For Burmese tea, you can use the Indian tea leaves too.
1. Standard Indian chai recipe
In Mumbai, where I spent many happy years, the traditional afternoon beverage was 'cutting chai'. While the name sounds fancy, it really just means 'chai, cut (in half)': very little cups of chai. So you can make chai in any amount, but drink it out of little cups. Perfect for a busy metropolis like Mumbai. My favorite way to spend an afternoon was to go to Prithvi cafe, drink several cups of cutting chai, then go to a Hindi language theatre show at the theatre. There's also a great list of other spots to try cutting chai in Mumbai here. The 'Irani cafes' of Mumbai are an especially delightful introduction to the old ways of that city that I love so much.

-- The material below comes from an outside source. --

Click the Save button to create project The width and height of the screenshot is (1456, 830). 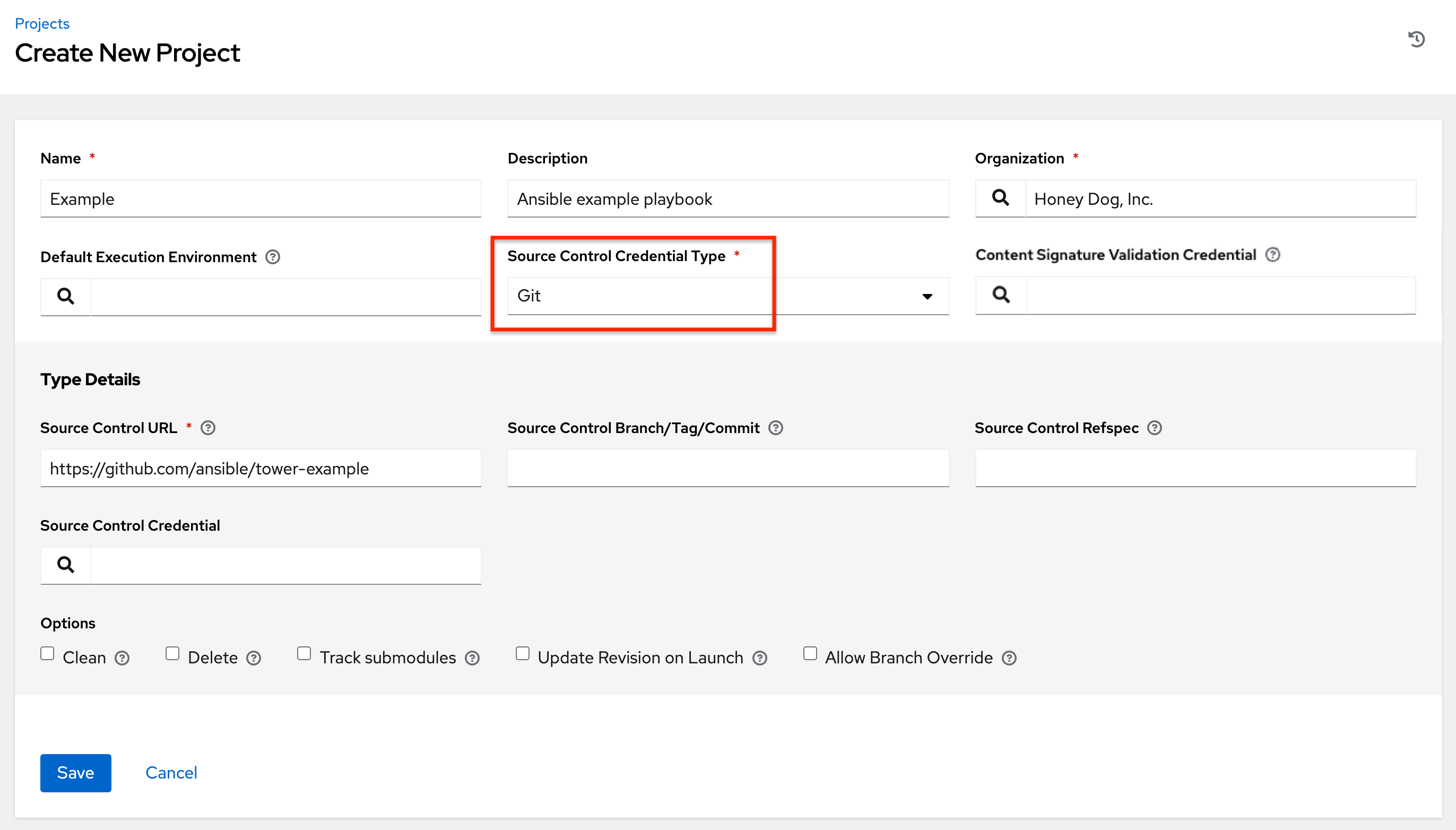pyautogui.click(x=76, y=772)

At the end of the day, cutting chai is just a strong cup of chai, served in little cups.
Makes 2 cups.
- Pour a cup of milk and a cup of water into a pot, bring it to a rolling boil then turn down the heat
- Add a wooden spoon on top of the pot to prevent the milk from boiling over
- Remove the 'skin' from a knob of ginger about 2 inches wide
- Add the ginger, a stick of cinnamon, 2 cardamom pods, 4 cloves, a bunch of black peppercorns, into a mortar and crush them well
- Add the crushed spice mix into the pot and let the spices boil with the milk for at least 5 minutes
- Add 2 tablespoons of tea leaf powder (like Wagh Bakri or Tata Gold) into the pot. Turn off the heat. Let it steep for at least 3 minutes
- Pour into little cups to make cutting chai, or in a regular cup for a normal serving of chai
2. Burmese lahpet yay cho
Being so close to East India, Myanmar also has a delicious tea culture. I spent several years in Yangon and Mandalay in the halcyon days of the early 2010s when everyone was excited that Daw Aung San Suu Kyi had been released, and growth and development was coming to the country.

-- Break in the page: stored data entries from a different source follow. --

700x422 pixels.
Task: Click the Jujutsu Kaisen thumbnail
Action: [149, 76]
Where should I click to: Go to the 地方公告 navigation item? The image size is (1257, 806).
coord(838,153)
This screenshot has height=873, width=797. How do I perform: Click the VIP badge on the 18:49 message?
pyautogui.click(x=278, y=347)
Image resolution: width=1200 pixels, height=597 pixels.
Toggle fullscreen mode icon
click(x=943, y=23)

After work in Yangon's Chinatown I would amble out to eat everything I could find on the streets. Delicious Rakhine seafood, tasty Shan tofu and Shan noodles, Chinatown seafood BBQ skewers in places that were both laundromats and BBQ restaurants at the same time. It was a glorious, delicious time. The night would always end on a little street corner, on a tiny plastic chair drinking endless amounts of Burmese lahpet yay cho.
It's been a decade since I've been there. In Singapore, Ye Yint Cafe in the Peninsula Plaza building that's also a de facto Little Myanmar serves delicious Burmese tea like this, too. But now that I'm also away from Singapore, this YouTube video helped me learn how to make it at home.
Makes 1 cup.
This recipe is from Andiamo's YouTube channel, simplified to a format that I can remember.

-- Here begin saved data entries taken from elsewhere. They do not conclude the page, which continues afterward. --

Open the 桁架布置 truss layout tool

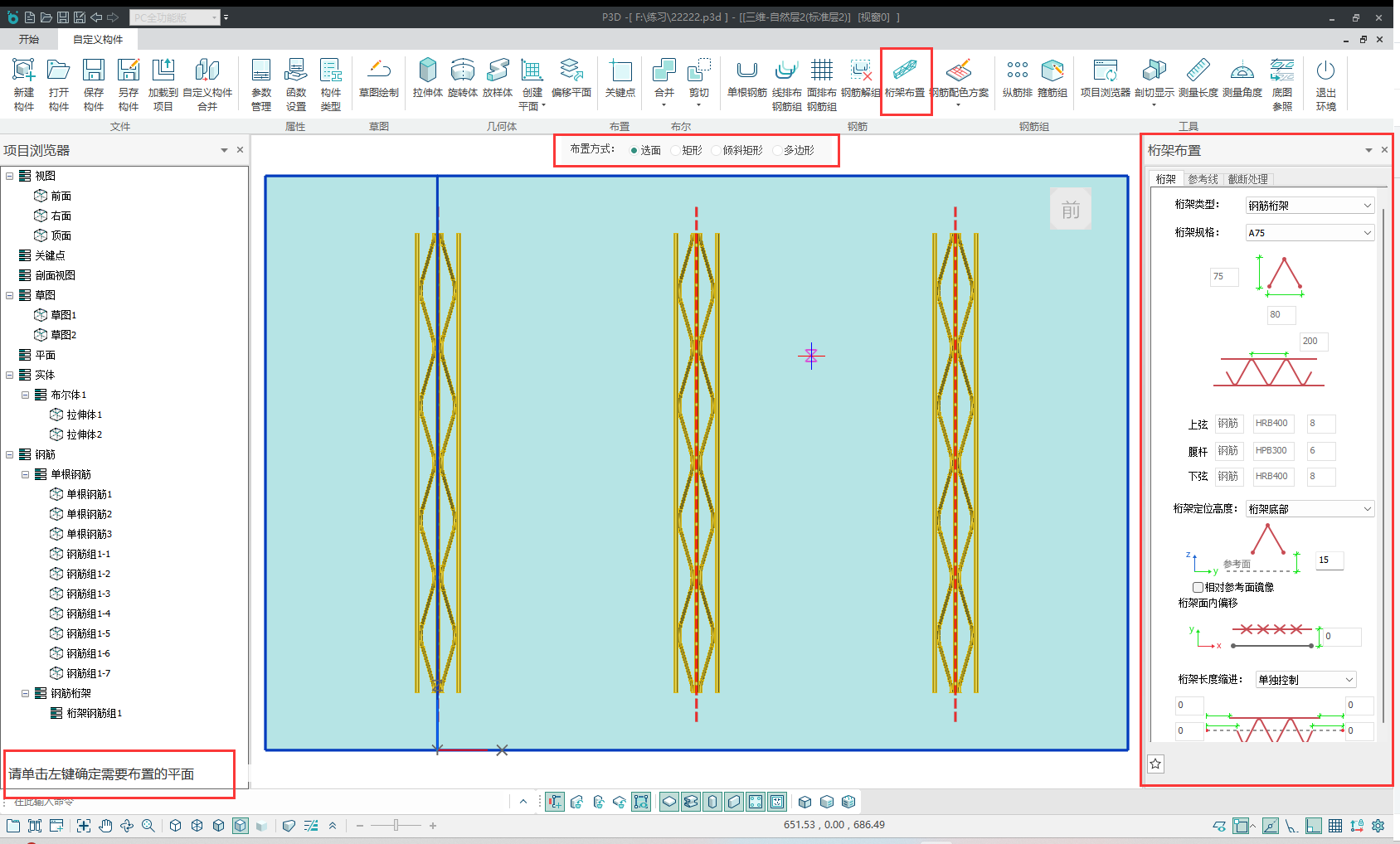click(x=905, y=80)
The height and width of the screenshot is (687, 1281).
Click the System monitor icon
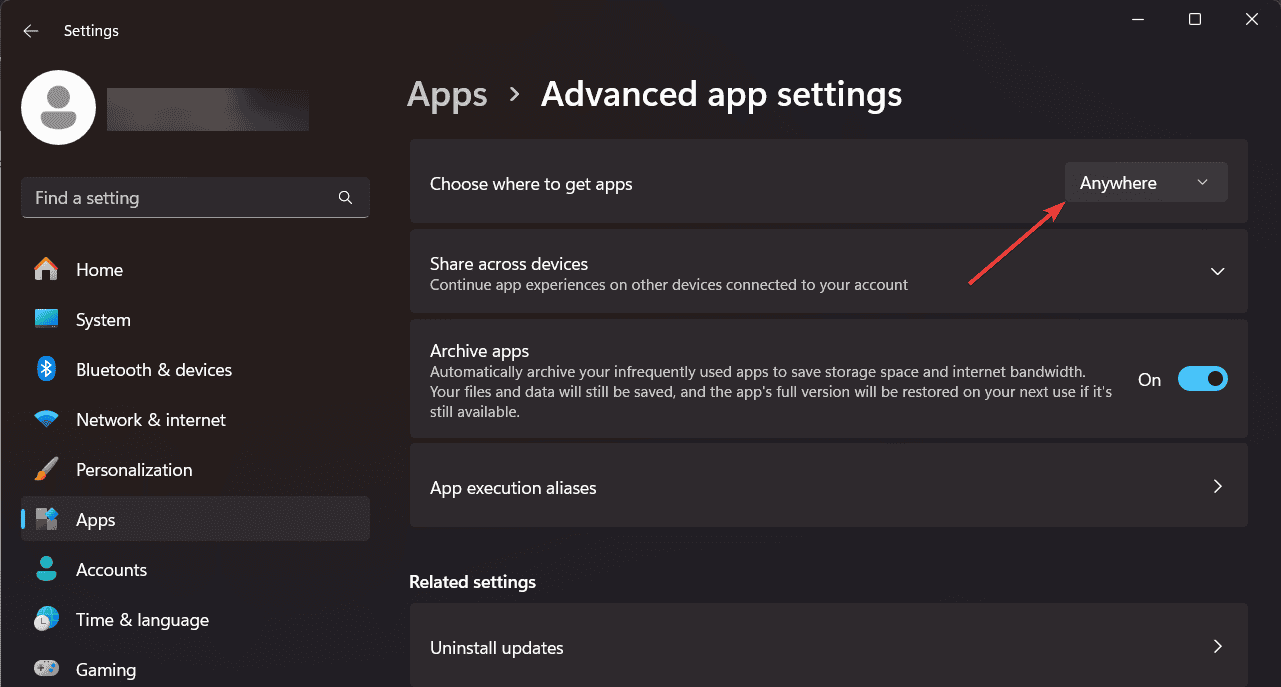pos(46,320)
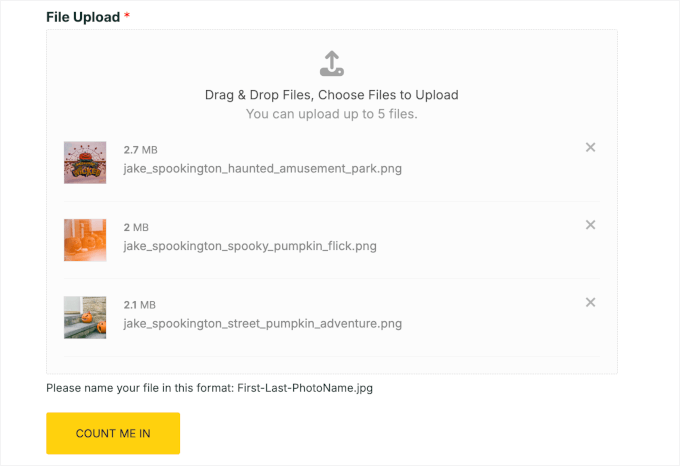Click the upload arrow icon
This screenshot has width=680, height=466.
pos(332,64)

This one is easier. I just remember 1-2-5-2, like a bad soccer formation.
- Bring 1 cup of water to a rolling boil in a pot
- Add 2 tablespoons of black tea powder (pick any of the Indian brands listed above)
- Turn down the heat to low, let the tea and water boil together for 5 minutes
- Strain into a cup
- Add 2 tablespoons of condensed milk, and sir
3. Yemeni shai haleeb
I also spent several years in the MENA region (Middle East and North Africa). When I was there, Yemeni food, coffee and tea made me feel instantly at home; much more than in, say, Lebanon, with its less spiced food and 'cleaner' palates. That familiarity probably comes from how, in Singapore, Malaysia and Indonesia, we have a local Arab population that's mostly from the Hadramawt region of Yemen. Their food has been so thoroughly integrated into our food cultures (nasi mandi, murtabak, nasi goreng kambing, and so many more) that I don't even perceive them to be 'foreign' at all.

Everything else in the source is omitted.